AIM OF THE TASK: Rewrite the material below with every instance of "Viewport" switched to "Window", keeping everything else unchanged.

ITEMS:

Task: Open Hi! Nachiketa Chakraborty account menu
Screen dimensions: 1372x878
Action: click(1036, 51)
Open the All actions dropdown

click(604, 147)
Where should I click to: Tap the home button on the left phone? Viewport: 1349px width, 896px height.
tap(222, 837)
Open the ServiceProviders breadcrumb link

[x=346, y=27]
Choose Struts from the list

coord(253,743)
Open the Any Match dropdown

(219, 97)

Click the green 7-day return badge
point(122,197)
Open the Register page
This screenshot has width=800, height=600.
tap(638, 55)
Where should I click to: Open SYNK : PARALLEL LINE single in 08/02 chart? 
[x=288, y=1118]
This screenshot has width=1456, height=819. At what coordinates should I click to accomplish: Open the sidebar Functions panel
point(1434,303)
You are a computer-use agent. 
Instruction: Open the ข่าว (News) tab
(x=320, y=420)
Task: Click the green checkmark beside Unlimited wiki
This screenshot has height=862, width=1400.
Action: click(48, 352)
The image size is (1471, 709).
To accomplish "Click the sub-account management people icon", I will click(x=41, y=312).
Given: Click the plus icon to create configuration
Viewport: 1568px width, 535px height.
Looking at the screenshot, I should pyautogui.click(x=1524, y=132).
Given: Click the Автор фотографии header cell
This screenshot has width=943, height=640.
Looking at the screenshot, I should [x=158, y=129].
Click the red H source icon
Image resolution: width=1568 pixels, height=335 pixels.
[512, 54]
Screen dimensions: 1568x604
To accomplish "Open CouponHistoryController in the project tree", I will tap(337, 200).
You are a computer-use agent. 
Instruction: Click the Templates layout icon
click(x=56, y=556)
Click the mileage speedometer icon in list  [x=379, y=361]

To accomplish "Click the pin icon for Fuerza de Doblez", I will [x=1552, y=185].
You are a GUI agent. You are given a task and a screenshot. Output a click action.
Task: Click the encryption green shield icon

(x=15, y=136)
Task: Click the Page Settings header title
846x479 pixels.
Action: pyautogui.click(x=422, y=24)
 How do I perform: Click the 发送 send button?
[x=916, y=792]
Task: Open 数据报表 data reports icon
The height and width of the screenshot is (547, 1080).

COMPLETE OUTPUT:
Task: Open Hi! Nachiketa Chakraborty account menu
Screen dimensions: 1372x878
Action: click(1036, 51)
Open the All actions dropdown

click(604, 147)
Where should I click to: Tap the home button on the left phone? Window: 1349px width, 896px height.
tap(222, 837)
Open the ServiceProviders breadcrumb link

[x=346, y=27]
Choose Struts from the list

coord(253,743)
Open the Any Match dropdown

(219, 97)

Click the green 7-day return badge
point(122,197)
Open the Register page
This screenshot has width=800, height=600.
tap(638, 55)
Where should I click to: Open SYNK : PARALLEL LINE single in 08/02 chart? 
[x=288, y=1118]
This screenshot has width=1456, height=819. At what coordinates should I click to accomplish: Open the sidebar Functions panel
point(1434,303)
You are a computer-use agent. 
Instruction: Open the ข่าว (News) tab
(x=320, y=420)
Task: Click the green checkmark beside Unlimited wiki
This screenshot has height=862, width=1400.
Action: click(48, 352)
The image size is (1471, 709).
To accomplish "Click the sub-account management people icon", I will click(x=41, y=312).
Given: Click the plus icon to create configuration
Window: 1568px width, 535px height.
Looking at the screenshot, I should pyautogui.click(x=1524, y=132).
Given: Click the Автор фотографии header cell
This screenshot has width=943, height=640.
Looking at the screenshot, I should [x=158, y=129].
Click the red H source icon
Image resolution: width=1568 pixels, height=335 pixels.
[512, 54]
Screen dimensions: 1568x604
To accomplish "Open CouponHistoryController in the project tree", I will tap(337, 200).
You are a computer-use agent. 
Instruction: Click the Templates layout icon
click(x=56, y=556)
Click the mileage speedometer icon in list  [x=379, y=361]

To accomplish "Click the pin icon for Fuerza de Doblez", I will [x=1552, y=185].
You are a GUI agent. You are given a task and a screenshot. Output a click action.
Task: Click the encryption green shield icon

(x=15, y=136)
Task: Click the Page Settings header title
846x479 pixels.
Action: pyautogui.click(x=422, y=24)
 How do I perform: Click the 发送 send button?
[x=916, y=792]
Task: Open 数据报表 data reports icon
The height and width of the screenshot is (547, 1080).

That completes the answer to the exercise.